Saved data entries
Segment Open

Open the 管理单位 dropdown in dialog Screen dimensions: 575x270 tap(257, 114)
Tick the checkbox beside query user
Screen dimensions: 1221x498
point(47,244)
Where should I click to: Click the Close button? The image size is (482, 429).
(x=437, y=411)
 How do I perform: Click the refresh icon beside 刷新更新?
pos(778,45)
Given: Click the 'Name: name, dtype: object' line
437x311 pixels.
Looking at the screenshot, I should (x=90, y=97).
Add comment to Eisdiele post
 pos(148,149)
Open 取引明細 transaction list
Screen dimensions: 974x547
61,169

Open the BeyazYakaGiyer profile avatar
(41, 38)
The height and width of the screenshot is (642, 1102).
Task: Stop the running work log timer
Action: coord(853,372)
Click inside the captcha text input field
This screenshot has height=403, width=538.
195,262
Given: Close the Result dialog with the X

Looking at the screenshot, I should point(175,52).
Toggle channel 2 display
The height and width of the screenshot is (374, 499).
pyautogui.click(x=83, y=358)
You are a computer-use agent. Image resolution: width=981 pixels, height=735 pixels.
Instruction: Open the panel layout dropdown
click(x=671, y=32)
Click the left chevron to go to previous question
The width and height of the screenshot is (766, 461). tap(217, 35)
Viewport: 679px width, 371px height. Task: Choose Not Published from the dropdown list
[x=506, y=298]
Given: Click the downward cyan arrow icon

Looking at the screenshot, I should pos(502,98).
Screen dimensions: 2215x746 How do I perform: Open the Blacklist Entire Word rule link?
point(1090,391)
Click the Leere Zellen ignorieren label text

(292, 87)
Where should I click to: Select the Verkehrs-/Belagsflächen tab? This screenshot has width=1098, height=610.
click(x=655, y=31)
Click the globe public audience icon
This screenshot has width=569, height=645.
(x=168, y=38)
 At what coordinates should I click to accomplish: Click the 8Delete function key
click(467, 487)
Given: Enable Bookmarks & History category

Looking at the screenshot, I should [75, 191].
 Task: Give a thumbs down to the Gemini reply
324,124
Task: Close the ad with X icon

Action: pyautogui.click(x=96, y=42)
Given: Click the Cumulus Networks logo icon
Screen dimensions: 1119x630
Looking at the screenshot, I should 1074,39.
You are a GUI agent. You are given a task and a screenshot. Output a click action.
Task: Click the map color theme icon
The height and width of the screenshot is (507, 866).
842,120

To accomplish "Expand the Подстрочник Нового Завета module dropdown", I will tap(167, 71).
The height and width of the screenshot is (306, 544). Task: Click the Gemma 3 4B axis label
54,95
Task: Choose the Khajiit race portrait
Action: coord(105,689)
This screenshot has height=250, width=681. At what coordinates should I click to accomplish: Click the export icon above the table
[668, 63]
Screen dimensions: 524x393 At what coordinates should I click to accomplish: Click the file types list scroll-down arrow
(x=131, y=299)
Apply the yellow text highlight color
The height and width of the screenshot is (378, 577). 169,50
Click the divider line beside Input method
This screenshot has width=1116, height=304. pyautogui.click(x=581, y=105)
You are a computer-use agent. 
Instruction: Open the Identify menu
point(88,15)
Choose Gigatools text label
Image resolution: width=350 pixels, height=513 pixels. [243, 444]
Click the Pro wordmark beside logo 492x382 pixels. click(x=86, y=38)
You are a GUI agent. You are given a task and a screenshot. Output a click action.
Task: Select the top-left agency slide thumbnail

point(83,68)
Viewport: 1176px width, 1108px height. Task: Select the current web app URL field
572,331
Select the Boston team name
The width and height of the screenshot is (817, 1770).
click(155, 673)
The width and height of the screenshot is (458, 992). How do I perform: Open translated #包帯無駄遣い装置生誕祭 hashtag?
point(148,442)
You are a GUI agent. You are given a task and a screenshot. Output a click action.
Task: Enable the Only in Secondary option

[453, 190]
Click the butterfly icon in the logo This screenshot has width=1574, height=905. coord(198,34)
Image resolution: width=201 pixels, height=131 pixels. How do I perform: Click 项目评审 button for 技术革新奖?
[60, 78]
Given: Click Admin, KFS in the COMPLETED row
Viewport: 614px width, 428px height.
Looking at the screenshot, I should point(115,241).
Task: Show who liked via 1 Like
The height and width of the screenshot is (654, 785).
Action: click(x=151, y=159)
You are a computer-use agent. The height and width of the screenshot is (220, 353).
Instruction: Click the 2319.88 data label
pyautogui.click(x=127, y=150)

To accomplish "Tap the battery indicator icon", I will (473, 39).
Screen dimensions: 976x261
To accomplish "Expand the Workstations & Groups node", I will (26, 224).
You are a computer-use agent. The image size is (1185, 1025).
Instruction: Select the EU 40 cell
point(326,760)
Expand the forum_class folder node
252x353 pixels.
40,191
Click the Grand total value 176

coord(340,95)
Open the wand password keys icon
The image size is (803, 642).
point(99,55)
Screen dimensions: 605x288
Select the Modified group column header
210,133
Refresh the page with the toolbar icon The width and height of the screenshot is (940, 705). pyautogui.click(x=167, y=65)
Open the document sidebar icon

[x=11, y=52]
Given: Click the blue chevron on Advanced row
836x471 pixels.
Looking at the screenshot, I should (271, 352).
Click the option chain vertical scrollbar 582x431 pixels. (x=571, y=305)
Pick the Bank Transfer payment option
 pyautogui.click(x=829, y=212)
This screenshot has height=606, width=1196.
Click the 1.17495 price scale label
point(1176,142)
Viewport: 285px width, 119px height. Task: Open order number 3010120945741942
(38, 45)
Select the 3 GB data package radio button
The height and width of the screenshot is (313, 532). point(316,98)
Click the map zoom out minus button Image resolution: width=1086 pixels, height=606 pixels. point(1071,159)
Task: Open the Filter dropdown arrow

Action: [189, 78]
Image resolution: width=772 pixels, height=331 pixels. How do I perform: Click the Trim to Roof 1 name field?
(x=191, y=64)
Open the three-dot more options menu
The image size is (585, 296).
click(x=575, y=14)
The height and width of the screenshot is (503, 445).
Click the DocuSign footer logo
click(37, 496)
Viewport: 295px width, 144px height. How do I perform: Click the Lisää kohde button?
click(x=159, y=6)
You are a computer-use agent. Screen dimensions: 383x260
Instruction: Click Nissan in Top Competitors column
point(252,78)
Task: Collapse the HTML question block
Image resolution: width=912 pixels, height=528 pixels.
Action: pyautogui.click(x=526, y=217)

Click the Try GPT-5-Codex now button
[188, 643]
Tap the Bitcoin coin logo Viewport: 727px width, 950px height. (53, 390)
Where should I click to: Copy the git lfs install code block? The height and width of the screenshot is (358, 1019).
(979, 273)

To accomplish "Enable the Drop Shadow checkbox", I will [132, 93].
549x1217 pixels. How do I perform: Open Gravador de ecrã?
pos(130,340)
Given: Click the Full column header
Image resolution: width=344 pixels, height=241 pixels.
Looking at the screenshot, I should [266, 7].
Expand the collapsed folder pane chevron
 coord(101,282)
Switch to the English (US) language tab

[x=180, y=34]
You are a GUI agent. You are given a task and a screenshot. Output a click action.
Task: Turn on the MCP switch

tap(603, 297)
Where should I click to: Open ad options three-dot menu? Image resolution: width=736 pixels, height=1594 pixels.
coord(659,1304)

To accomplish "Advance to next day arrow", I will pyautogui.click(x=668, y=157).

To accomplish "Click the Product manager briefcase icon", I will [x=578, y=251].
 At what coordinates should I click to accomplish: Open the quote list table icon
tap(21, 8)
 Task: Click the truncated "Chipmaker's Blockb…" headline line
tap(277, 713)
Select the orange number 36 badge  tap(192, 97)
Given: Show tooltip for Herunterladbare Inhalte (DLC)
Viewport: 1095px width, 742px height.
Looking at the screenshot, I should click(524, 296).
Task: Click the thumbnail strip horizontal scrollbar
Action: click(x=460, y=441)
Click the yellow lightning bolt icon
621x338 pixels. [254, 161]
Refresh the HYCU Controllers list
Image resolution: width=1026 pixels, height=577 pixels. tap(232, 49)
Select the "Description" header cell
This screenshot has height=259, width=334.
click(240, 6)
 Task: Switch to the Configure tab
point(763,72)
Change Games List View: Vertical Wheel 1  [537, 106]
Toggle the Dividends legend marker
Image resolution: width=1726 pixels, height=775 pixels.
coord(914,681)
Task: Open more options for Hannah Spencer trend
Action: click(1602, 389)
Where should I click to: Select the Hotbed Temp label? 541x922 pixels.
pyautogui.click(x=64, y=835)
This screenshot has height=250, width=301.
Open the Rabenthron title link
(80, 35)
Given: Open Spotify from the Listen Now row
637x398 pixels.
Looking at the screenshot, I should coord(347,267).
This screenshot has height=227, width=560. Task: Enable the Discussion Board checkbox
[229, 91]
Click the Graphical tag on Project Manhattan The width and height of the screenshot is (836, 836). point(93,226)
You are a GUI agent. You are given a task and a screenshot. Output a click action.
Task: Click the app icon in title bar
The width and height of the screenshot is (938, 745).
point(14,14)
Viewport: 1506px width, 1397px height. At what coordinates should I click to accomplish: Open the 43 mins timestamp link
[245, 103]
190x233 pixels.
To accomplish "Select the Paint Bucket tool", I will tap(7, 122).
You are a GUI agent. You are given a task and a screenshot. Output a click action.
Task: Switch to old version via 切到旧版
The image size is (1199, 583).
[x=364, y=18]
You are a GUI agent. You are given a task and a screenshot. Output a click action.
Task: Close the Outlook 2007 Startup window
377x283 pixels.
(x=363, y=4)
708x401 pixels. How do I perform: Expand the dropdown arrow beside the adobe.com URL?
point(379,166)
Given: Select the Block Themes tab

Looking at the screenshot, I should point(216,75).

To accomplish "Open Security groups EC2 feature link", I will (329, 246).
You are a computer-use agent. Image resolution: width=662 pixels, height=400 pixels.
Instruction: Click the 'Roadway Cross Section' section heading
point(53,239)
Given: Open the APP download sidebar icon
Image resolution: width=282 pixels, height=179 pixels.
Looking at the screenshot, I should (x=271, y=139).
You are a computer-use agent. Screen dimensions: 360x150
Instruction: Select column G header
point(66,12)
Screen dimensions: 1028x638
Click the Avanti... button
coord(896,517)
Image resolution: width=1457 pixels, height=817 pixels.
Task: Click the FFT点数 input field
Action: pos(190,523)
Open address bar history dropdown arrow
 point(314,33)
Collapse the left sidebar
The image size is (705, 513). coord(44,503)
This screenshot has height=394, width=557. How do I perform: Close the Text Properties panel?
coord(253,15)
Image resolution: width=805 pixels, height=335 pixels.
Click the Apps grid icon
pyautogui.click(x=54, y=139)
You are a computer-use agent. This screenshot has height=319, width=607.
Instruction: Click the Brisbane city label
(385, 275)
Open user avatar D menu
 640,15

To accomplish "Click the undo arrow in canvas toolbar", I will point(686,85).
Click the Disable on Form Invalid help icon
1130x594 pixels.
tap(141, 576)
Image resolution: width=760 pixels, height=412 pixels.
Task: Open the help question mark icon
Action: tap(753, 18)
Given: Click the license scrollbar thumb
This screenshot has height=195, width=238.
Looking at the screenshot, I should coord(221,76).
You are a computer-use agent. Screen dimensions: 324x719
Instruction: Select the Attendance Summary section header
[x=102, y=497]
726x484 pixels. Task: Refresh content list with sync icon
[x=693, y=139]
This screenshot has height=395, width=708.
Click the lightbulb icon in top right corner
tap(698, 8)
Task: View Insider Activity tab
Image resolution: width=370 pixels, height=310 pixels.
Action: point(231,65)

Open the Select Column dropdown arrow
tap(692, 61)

Segment Closed

• _What the exercise asks_
Go to the line with "Where should I click to: Select the Hotbed" in the entries above and repeat every line from there through the line with "Click the Graphical", exactly and with no other text.

• _Response_
Where should I click to: Select the Hotbed Temp label? 541x922 pixels.
pyautogui.click(x=64, y=835)
This screenshot has height=250, width=301.
Open the Rabenthron title link
(80, 35)
Given: Open Spotify from the Listen Now row
637x398 pixels.
Looking at the screenshot, I should coord(347,267).
This screenshot has height=227, width=560. Task: Enable the Discussion Board checkbox
[229, 91]
Click the Graphical tag on Project Manhattan The width and height of the screenshot is (836, 836). point(93,226)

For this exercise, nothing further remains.